Medical Records Coding Specialist II

2 weeks ago


Porterville, California, United States Sierra View Local Health Care District Full time
Job Overview

Position Title: HIM Coding Specialist II - Full Time

Work Schedule: Days, 8:00 AM - 4:30 PM


Patient Demographics:
The role encompasses serving a diverse patient demographic, including geriatric, adult, adolescent, pediatric, and newborn populations, as well as interactions with facility staff, physicians, visitors, vendors, and the general public.
Position Summary:

Under the guidance of the Director of Health Information Management (HIM), the HIM Coding Specialist II is responsible for executing intricate tasks related to the review, abstraction, coding, and risk assessment of both inpatient and outpatient medical records. This is essential for statistical, administrative, billing, and risk management purposes.

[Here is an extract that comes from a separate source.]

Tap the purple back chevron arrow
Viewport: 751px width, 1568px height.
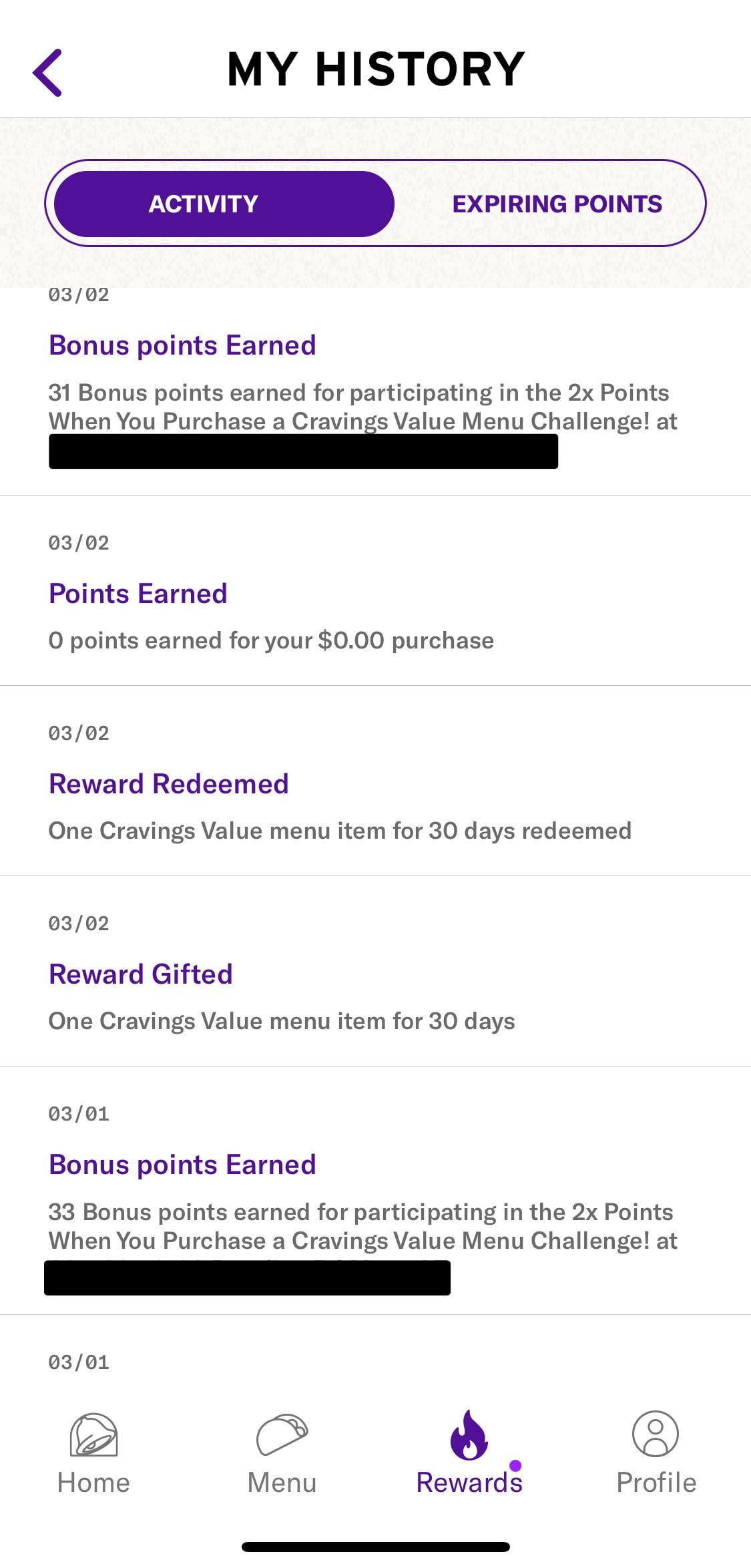tap(47, 72)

The specialist must be available for scheduled working hours, including holidays, call-backs, evenings, weekends, and on-call duties. Participation in emergencies and community disasters is expected as part of the role.

It is crucial for the employee to recognize their responsibility to report any perceived misconduct, including potential violations of laws, regulations, policies, or the organization's standards of conduct.

The incumbent must thrive under pressure, manage multiple deadlines, and consistently demonstrate cooperative behavior with colleagues and supervisors.


Qualifications:

To excel in this position, candidates should possess a high school diploma or equivalent. Preferred qualifications include:

  • Registered Health Information Technician (RHIT) or Certified Coding Specialist (CCS) and/or CCS-P or Certified Professional Coder (CPC), or equivalent certification.
  • A minimum of two years of coding experience in an acute care environment utilizing ICD-9-CM and CPT/DRG coding systems.
  • Familiarity with ICD-10-CM coding principles applicable to both acute care and skilled nursing facilities.
  • Understanding of the prospective payment system and its impact on reimbursement.
  • Proficiency in medical terminology, anatomy, and physiology.

Candidates should also demonstrate strong data entry skills, typing at a rate of 40-50 words per minute, and possess basic knowledge of commonly used business software, including Microsoft Office applications.


Licensure/Certifications:

To be successful in this role, candidates should hold relevant certifications such as RHIT, CCS, or CPC, along with a minimum of two years of coding experience in an acute care setting.


Key Responsibilities:
  1. Analyze and interpret patient medical records to determine billable services and assign appropriate diagnostic/procedure codes in compliance with governmental and third-party payer requirements.
  2. Perform data entry into online medical record systems and verify the accuracy of imported data.
  3. Identify and document the Present on Admission (POA) indicators for diagnoses to track adverse outcomes.
  4. Monitor billing performance to ensure optimal reimbursement while adhering to compliance regulations.
  5. Stay updated with coding regulations and reimbursement practices to enhance revenue cycle management.
  6. Maintain a list of accounts pending coding and ensure timely processing.
  7. Achieve quality standards with a minimum of 95.5% accuracy in coding principal diagnoses and procedures.
  8. Maintain a monthly productivity rate of 95.5%.